Sustainable development as a vital tool for inclusive growth:
- It aims at building an inclusive, sustainable and resilient future for people and the planet.
- It has been beautifully defined by the Brundtland Commission in its report Our Common Future (1987). As per the report "Sustainable development is the development that meets the needs of the present without compromising the ability of future generations to meet their own needs".
- The 2030 Agenda for the Sustainable Development was adopted by all United Nations Member States in 2015.
- These goals follow & expand the scope of Millennium Development Goals, which expired in 2015. There are 17 Sustainable Development Goals (SDGs), which is an urgent call for action by all countries.
Twelfth Five Year plan (2012-17) of Indian Government is a leap forward in the direction of inclusive & sustainable development.
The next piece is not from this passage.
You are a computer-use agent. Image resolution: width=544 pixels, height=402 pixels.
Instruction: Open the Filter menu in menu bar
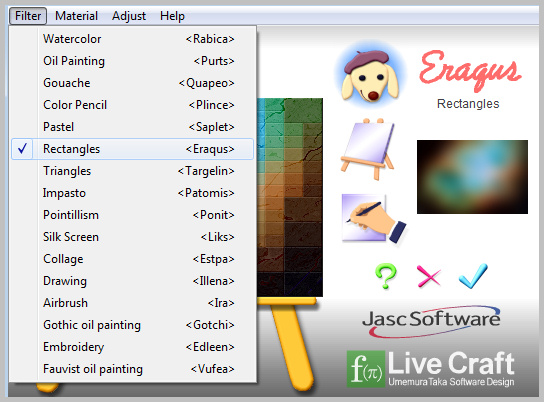click(28, 16)
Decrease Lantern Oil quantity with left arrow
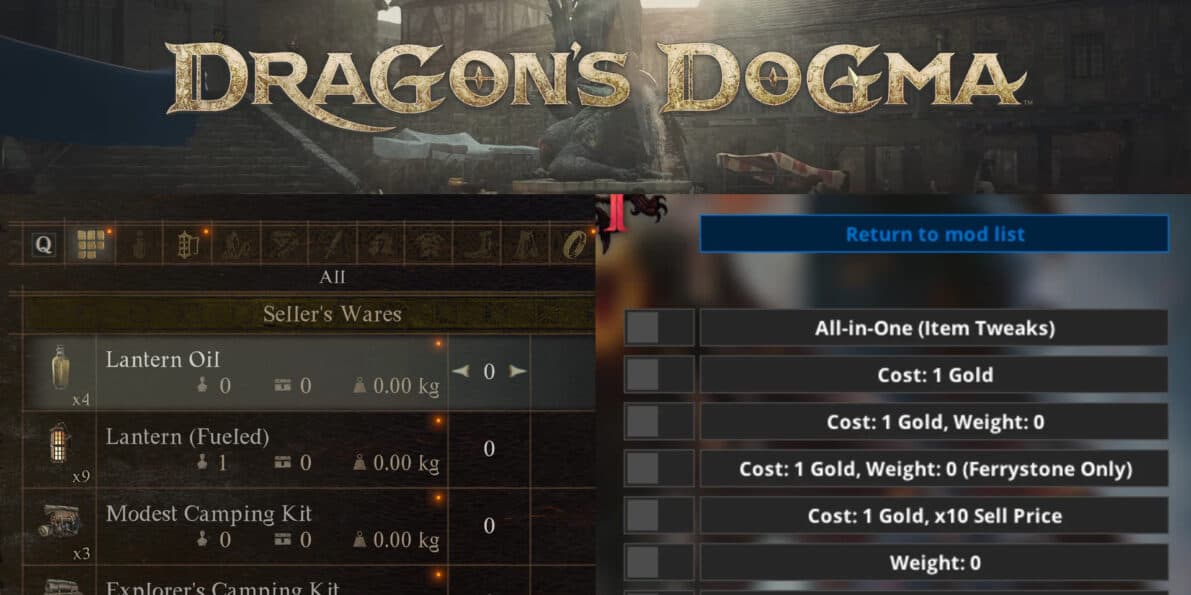Image resolution: width=1191 pixels, height=595 pixels. click(460, 371)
It is evident from the theme of the plan, which is "Faster, More Inclusive and Sustainable Growth". Along with the focus on the growth of agriculture, manufacturing sector and infrastructure, the plan also focused on poverty, health, education, environment & sustainability along with other targets.
- Environmental preservation is closely linked with the concept of inclusive growth & sustainable development. The life on this earth is a delicate balance between humans & its environment.
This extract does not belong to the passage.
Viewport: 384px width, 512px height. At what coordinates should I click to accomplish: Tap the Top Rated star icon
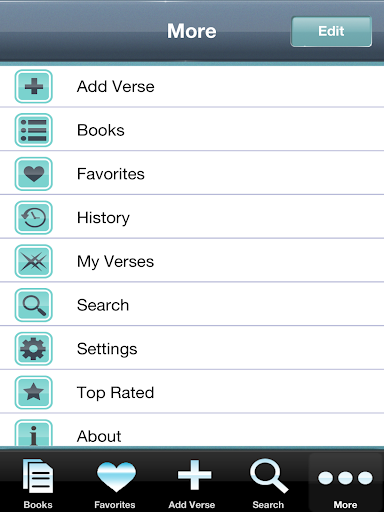tap(34, 392)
- Regular human interventions are causing greater harm to the environment than never. Also, the cost of environmental degradation is largely ignored and not calculated properly.
- Here are few tools such as Environment Impact Assessment, Green GDP, Carbon tax etc. which consider, assess & penalise degradation to the environment.
The concept of Green GDP
The motivation for the creation of a green GDP originates from the inherent limitations of GDP. It has as an indicator of economic performance and social progress.
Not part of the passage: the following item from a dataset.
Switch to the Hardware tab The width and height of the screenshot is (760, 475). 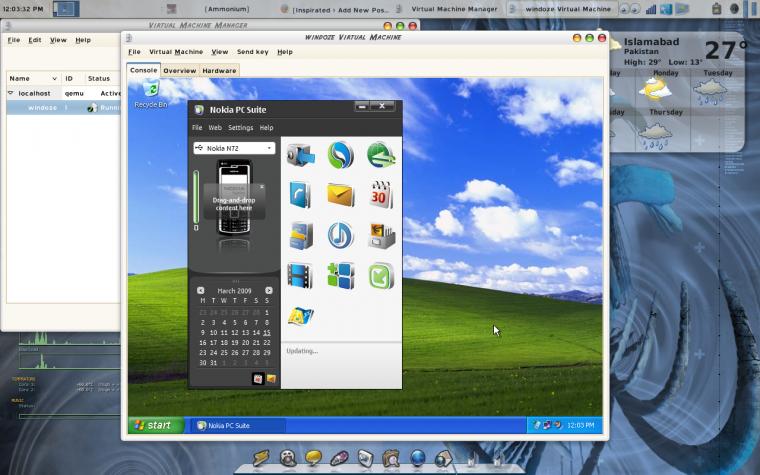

Green GDP is a concept which accounts for the degradation of natural resources & environmental cost of depletion in the country's economic growth figures. It is calculated after adjusting for environmental degradation & resources depletion from the traditional GDP figure. In other words, Green GDP equals GDP less Natural Resource Depletion Less Pollution Damage.
Environmental Kuznets Curve
It shows the relationship between economic progress on one hand and environmental degradation over a period of time caused in lieu of that economic progress.
- It says, as the economy starts the journey of development, pollution in first phase increases but with further development of the economy, pollution rates begin to decline.
- And eventually, both economic progress and environment maintenance go hand in hand.
Inclusive growth is a holistic approach which requires efforts not only on the part of the government and authorities but also from all the sections of society. Hence, to achieve the objective of inclusive growth, proactive participation of all the stakeholders including the state governments, local governments, international organisation, civil societies, private companies, citizens, media, peer & pressure groups is vital. This model of development will help in bringing the real change in the quality of life of all the people, especially the most marginalised & vulnerable sections. It will be the real & complete development in true sense.